Task details:
Reproduce every one of the records below word for word.

Records for processing:

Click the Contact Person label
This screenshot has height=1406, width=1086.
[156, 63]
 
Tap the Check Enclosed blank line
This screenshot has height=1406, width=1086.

Output of the exercise:
Click the Contact Person label
This screenshot has height=1406, width=1086.
[156, 63]
 
Tap the Check Enclosed blank line
This screenshot has height=1406, width=1086.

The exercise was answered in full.